Supplied material: Begin

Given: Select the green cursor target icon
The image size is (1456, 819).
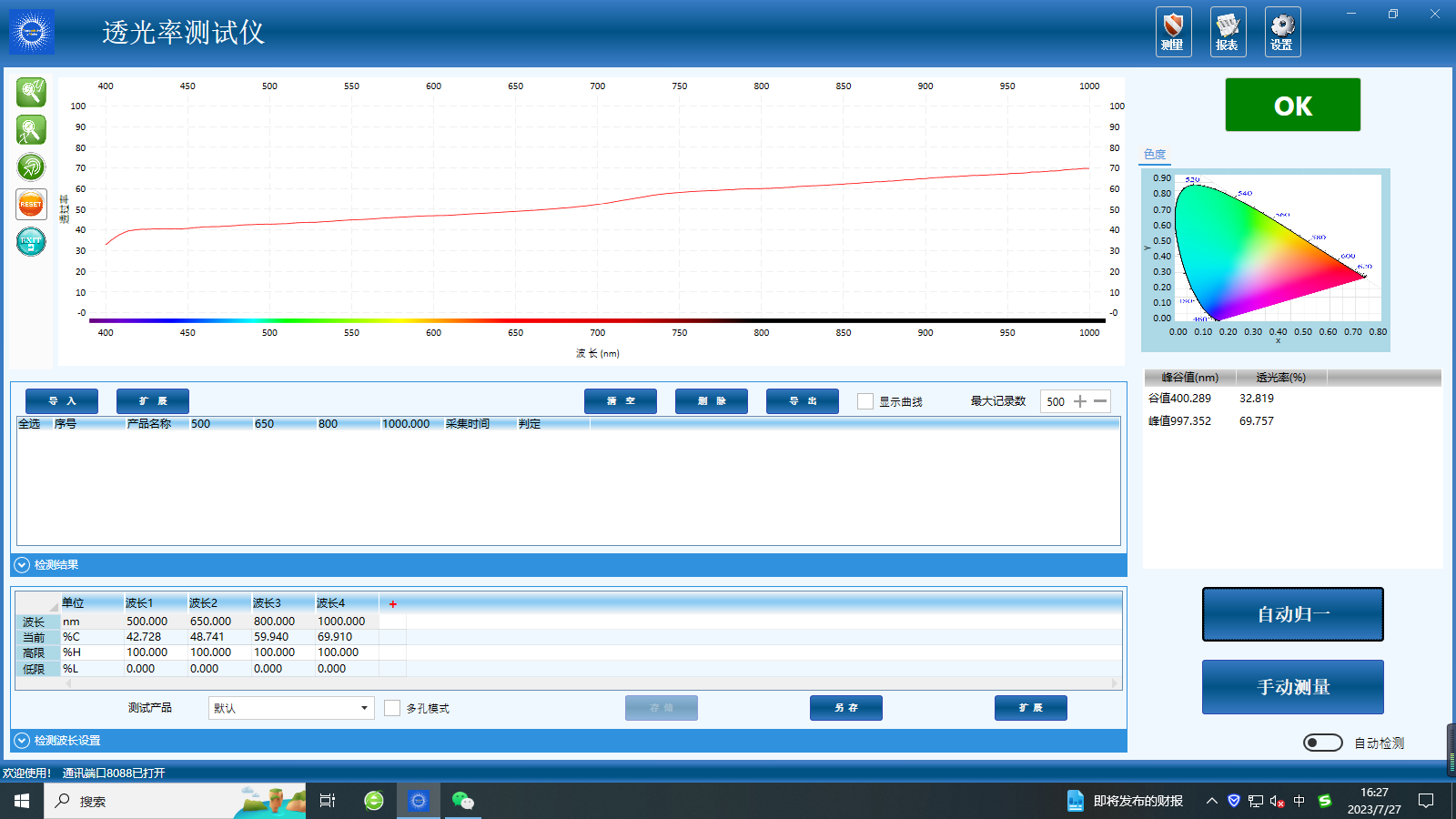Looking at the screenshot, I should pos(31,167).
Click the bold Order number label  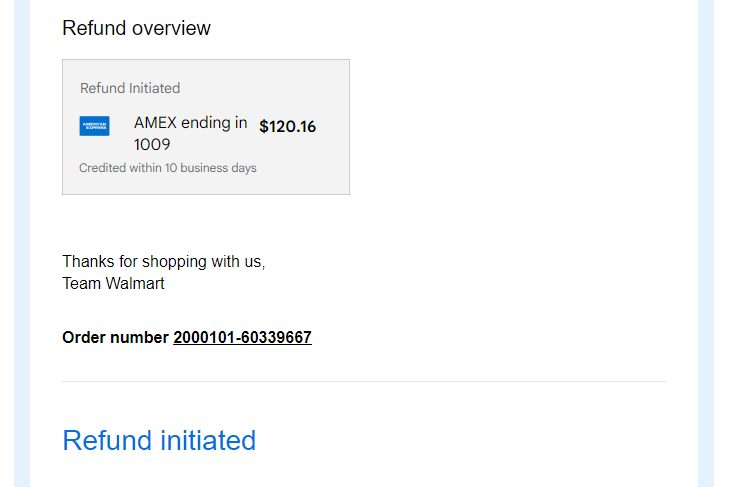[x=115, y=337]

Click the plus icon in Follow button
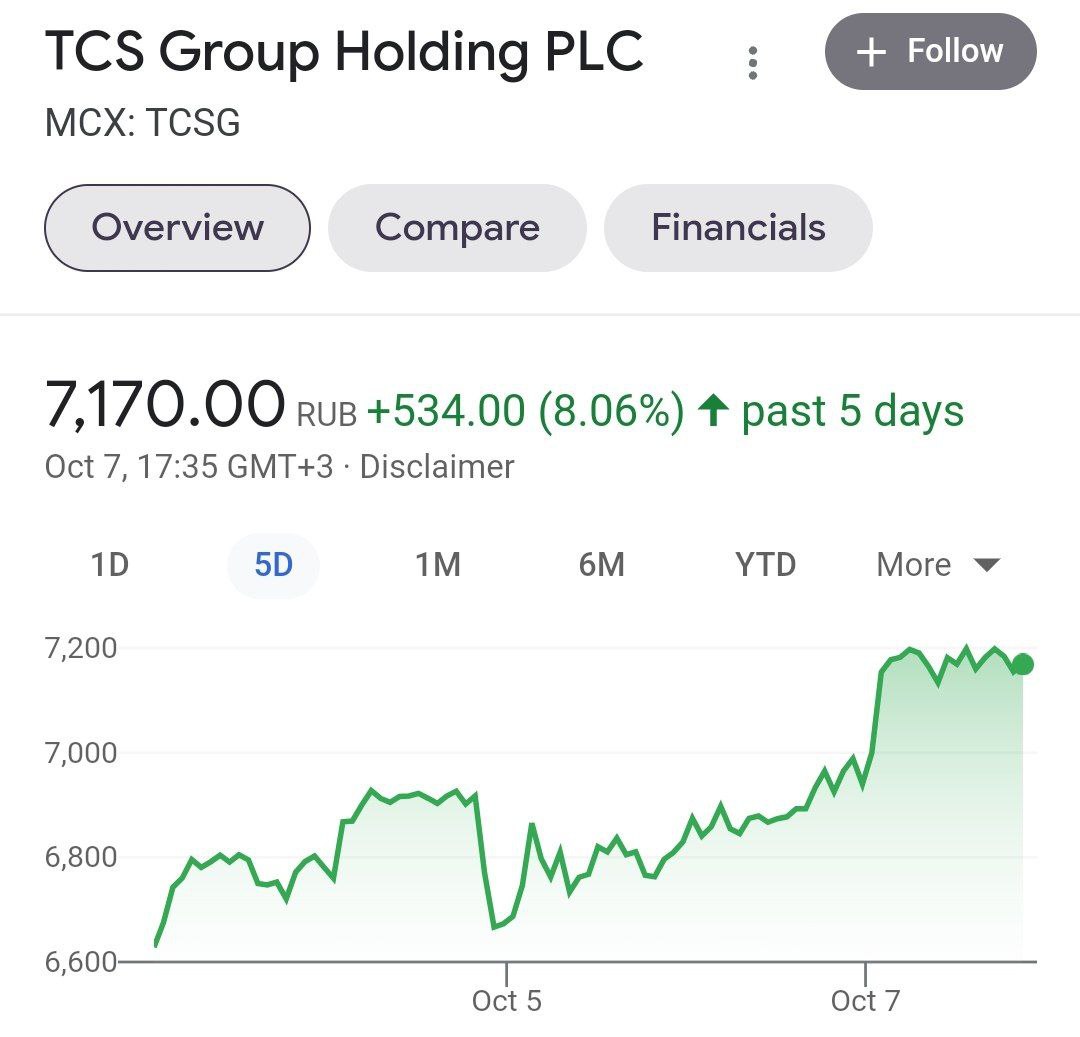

Supplied material: End

#### Exercise details
Please copy every line from the entries that includes the word "icon".

#### Response
Given: Select the green cursor target icon
Click the plus icon in Follow button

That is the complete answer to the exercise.